Linguist and Quechua professor Óscar Huamán is in charge of creating the phonetic template necessary to make Illariy speak. (Photo: Screenshot from RTV San Marcos YouTube channel)

“Due to the same structure that language has, sentences have a tonality. “That’s what [Illariy] is missing,” he said. “There you can improve by working with segmentation [of words], or putting them in capital letters, and in some cases putting accents.”

Similarly, in experiments, they have managed to make the avatar speak Aymara and Awajún. Although so far, the weekly newscast that the avatar stars in is only in Quechua.
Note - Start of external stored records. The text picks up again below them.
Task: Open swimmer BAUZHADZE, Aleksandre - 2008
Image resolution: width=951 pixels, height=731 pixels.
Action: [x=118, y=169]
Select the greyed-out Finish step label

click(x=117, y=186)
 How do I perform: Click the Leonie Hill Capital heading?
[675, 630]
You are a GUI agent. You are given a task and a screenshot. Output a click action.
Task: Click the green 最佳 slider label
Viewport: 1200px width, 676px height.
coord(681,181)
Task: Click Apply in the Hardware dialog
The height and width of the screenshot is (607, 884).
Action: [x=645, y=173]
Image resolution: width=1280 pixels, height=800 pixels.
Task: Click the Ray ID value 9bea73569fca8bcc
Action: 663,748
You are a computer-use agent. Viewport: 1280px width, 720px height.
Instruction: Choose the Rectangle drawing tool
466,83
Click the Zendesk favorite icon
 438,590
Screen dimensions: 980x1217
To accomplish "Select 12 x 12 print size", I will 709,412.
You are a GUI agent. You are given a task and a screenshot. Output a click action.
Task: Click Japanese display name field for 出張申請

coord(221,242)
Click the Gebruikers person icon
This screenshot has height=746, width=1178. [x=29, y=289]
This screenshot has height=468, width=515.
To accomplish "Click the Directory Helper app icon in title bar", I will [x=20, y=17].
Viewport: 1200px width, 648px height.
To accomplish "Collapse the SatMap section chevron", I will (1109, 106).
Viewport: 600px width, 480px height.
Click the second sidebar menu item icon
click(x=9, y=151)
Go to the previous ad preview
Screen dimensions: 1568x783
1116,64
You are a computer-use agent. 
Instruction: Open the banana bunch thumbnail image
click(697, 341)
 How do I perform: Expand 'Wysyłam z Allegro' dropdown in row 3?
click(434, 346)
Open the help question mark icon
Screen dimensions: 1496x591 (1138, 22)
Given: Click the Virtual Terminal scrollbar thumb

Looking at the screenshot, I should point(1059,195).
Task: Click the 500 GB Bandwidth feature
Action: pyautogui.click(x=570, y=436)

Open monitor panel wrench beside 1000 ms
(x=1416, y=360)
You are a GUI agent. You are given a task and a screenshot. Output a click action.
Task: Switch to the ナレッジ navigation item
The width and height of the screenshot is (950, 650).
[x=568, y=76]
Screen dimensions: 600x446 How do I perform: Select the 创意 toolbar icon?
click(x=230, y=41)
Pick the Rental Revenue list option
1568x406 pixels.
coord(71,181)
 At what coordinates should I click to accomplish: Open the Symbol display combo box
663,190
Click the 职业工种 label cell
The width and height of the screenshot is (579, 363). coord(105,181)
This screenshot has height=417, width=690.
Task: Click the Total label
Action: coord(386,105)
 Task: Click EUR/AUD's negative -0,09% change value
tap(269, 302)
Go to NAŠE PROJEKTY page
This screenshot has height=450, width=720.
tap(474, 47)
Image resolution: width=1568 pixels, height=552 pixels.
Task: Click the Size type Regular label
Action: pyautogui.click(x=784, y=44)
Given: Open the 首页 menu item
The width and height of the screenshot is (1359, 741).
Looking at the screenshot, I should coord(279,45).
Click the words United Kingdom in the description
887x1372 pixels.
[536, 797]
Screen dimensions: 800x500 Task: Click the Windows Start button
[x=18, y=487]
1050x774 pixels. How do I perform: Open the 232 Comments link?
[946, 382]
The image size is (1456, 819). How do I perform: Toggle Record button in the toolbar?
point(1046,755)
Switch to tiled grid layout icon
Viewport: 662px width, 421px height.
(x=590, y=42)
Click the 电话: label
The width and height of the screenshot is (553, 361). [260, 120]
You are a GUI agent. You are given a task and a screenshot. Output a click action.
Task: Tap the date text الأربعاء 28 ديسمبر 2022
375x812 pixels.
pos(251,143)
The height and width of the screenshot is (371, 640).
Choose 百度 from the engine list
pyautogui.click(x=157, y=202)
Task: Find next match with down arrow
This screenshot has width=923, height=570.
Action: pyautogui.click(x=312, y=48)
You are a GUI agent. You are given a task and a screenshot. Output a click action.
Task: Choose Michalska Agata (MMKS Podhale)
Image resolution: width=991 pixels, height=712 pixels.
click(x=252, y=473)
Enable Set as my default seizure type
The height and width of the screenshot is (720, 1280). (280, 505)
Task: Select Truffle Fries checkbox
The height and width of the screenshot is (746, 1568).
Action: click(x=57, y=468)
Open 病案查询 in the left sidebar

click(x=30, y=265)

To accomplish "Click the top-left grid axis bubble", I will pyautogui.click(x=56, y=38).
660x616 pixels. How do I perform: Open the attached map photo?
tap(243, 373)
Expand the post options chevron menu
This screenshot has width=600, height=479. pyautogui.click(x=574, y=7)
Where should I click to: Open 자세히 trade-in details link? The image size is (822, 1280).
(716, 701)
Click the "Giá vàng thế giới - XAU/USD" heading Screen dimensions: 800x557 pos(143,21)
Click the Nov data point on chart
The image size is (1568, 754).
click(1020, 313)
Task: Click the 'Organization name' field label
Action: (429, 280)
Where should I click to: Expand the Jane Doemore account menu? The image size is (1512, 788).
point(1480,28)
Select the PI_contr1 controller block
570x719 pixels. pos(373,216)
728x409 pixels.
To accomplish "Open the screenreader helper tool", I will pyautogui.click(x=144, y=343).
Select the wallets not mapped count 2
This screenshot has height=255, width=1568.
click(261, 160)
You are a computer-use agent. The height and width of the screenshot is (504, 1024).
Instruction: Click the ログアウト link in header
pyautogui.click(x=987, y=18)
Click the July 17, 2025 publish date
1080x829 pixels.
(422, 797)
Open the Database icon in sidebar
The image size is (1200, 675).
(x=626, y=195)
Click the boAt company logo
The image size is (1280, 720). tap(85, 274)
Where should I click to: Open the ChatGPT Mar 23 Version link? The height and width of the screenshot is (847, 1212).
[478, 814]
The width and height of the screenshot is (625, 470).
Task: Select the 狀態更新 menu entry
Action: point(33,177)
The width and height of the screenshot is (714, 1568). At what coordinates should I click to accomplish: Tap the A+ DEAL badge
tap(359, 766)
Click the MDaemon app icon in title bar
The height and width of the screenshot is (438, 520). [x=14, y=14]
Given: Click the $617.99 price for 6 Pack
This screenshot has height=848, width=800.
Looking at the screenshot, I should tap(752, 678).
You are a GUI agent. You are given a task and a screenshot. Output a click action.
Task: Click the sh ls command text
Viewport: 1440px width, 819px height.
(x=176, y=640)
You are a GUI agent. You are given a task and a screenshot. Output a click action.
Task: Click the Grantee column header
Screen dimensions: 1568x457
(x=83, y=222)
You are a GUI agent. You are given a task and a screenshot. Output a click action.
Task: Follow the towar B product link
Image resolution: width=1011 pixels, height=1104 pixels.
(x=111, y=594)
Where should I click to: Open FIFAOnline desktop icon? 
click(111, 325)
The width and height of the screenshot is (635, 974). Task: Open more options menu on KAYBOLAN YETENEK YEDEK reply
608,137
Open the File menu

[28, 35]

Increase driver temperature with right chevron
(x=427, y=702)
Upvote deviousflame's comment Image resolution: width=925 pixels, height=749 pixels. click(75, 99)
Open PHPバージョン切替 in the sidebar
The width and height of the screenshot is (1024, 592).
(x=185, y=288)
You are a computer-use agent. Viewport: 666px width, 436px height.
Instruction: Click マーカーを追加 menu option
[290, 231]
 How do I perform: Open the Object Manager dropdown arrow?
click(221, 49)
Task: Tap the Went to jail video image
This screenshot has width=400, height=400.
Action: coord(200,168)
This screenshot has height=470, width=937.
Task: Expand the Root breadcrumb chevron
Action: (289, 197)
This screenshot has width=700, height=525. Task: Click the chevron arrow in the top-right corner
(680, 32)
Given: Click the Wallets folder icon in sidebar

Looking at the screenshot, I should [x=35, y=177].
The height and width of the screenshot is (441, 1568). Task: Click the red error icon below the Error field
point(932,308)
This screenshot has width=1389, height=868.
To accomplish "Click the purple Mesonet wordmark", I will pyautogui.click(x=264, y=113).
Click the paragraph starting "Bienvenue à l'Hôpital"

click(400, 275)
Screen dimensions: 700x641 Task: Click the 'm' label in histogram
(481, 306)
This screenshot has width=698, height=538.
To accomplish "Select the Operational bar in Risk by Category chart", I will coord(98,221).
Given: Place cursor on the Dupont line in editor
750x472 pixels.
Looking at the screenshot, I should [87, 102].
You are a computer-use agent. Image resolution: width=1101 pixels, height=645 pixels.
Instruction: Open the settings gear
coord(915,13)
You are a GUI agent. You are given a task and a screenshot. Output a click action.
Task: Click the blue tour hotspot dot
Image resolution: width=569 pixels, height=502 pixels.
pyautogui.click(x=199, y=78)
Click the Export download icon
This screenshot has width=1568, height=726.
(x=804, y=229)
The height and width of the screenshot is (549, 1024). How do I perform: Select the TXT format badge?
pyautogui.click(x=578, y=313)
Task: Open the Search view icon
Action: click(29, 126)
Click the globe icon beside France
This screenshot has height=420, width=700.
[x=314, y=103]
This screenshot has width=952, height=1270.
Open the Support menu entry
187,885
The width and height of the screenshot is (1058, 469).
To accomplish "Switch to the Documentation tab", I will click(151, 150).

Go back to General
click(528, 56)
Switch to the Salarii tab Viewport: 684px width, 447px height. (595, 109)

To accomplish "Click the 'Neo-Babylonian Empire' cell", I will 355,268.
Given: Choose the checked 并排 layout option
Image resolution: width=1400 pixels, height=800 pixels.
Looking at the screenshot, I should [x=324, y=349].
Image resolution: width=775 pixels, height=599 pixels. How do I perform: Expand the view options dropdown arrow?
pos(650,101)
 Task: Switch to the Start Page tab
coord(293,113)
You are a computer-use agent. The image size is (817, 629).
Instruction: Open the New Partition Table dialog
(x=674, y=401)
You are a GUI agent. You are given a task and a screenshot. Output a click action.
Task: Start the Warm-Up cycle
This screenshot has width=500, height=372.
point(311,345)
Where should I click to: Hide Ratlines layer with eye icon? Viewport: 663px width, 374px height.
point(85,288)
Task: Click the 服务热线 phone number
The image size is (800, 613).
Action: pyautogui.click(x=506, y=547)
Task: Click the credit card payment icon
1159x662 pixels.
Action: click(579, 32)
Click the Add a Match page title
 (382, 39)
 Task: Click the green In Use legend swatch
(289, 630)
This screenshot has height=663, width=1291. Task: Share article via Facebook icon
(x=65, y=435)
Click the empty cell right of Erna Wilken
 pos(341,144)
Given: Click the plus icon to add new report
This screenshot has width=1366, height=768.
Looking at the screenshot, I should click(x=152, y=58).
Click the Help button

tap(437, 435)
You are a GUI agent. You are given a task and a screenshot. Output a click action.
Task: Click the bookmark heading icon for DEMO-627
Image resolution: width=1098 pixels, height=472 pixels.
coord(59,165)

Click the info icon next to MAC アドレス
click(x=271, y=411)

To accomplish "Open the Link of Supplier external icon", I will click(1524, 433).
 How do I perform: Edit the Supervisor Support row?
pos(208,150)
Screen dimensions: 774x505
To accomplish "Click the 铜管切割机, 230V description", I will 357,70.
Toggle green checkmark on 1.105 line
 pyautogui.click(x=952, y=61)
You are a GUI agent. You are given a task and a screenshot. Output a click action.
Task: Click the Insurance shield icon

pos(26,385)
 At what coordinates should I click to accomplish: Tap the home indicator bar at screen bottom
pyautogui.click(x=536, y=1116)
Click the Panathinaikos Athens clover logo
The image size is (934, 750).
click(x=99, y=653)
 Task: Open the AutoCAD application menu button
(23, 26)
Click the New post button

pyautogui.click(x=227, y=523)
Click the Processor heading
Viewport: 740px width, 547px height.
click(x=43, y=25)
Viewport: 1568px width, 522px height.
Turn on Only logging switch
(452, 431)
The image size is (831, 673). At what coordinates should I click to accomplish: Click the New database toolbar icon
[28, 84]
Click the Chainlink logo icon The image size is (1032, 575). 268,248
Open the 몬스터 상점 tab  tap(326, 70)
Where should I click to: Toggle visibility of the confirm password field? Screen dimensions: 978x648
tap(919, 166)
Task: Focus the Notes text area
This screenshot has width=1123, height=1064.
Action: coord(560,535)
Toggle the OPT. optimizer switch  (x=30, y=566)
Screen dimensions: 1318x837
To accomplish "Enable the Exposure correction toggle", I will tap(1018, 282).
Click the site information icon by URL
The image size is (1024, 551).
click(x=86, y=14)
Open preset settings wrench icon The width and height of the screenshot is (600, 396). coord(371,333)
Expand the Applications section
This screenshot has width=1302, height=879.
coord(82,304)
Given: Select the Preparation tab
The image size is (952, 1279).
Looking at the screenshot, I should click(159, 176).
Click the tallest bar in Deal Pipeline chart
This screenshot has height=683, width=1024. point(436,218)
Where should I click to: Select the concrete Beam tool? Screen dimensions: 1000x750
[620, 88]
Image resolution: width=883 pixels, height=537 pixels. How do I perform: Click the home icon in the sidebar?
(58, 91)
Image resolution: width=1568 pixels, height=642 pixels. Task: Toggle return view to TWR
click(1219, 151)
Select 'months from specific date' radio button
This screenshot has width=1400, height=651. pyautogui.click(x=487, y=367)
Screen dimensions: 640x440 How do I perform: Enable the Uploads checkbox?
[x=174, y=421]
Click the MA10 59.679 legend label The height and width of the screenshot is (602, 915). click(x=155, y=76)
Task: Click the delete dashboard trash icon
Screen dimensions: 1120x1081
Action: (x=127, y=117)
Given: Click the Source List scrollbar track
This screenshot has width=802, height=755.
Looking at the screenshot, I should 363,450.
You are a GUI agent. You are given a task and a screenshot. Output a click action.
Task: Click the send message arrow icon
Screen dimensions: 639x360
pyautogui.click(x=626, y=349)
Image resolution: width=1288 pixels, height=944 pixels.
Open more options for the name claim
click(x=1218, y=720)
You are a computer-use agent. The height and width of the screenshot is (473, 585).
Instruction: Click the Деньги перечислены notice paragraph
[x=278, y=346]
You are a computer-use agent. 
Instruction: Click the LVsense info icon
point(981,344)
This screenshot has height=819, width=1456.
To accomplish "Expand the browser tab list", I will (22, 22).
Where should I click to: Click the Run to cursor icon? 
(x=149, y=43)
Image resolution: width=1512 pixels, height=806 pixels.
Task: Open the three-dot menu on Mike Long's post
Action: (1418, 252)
“What we are doing here we can recreate with Awajún, with Aymara and with other dialects of Quechua and ensure that these 48 Indigenous languages [that exist in Peru] are not lost,” Fernández said. “Languages are not only words, but it is cultural identity that is involved.”

In almost a year, Illariy has gone from starring in university news to being present on several mediums: she now teaches Quechua on TikTok and has her own application in the GPT Store, Illariy Willarisunki (Illariy tells you), which generates stories in Quechua from prompts in Spanish.

The team plans to improve the avatar's image and the quality of its movements in 2024, as the character could soon transcend from the university audience to a mass audience. Fernández said that the UNMSM is in talks with some traditional media outlets to collaborate with Illariy.

Although the budget for the project is covered by the university, the professor stressed that Illariy's production costs are close to zero, except for the costs of the premium versions of some generative AI tools they used, which are relatively accessible. Some other tools, he said, were used with free trial periods.

For Fernández, Illariy is also an example that refutes the beliefs that AI came to replace human beings in their jobs. In the case of the UNMSM avatar, on the contrary, it has generated more work.

“She supposedly took the job of Óscar Huamán, the person who previously did the newscast,” he said. “But she ended up giving him more work, because now he not only has to translate, but now he is in charge of phonetic transcription.”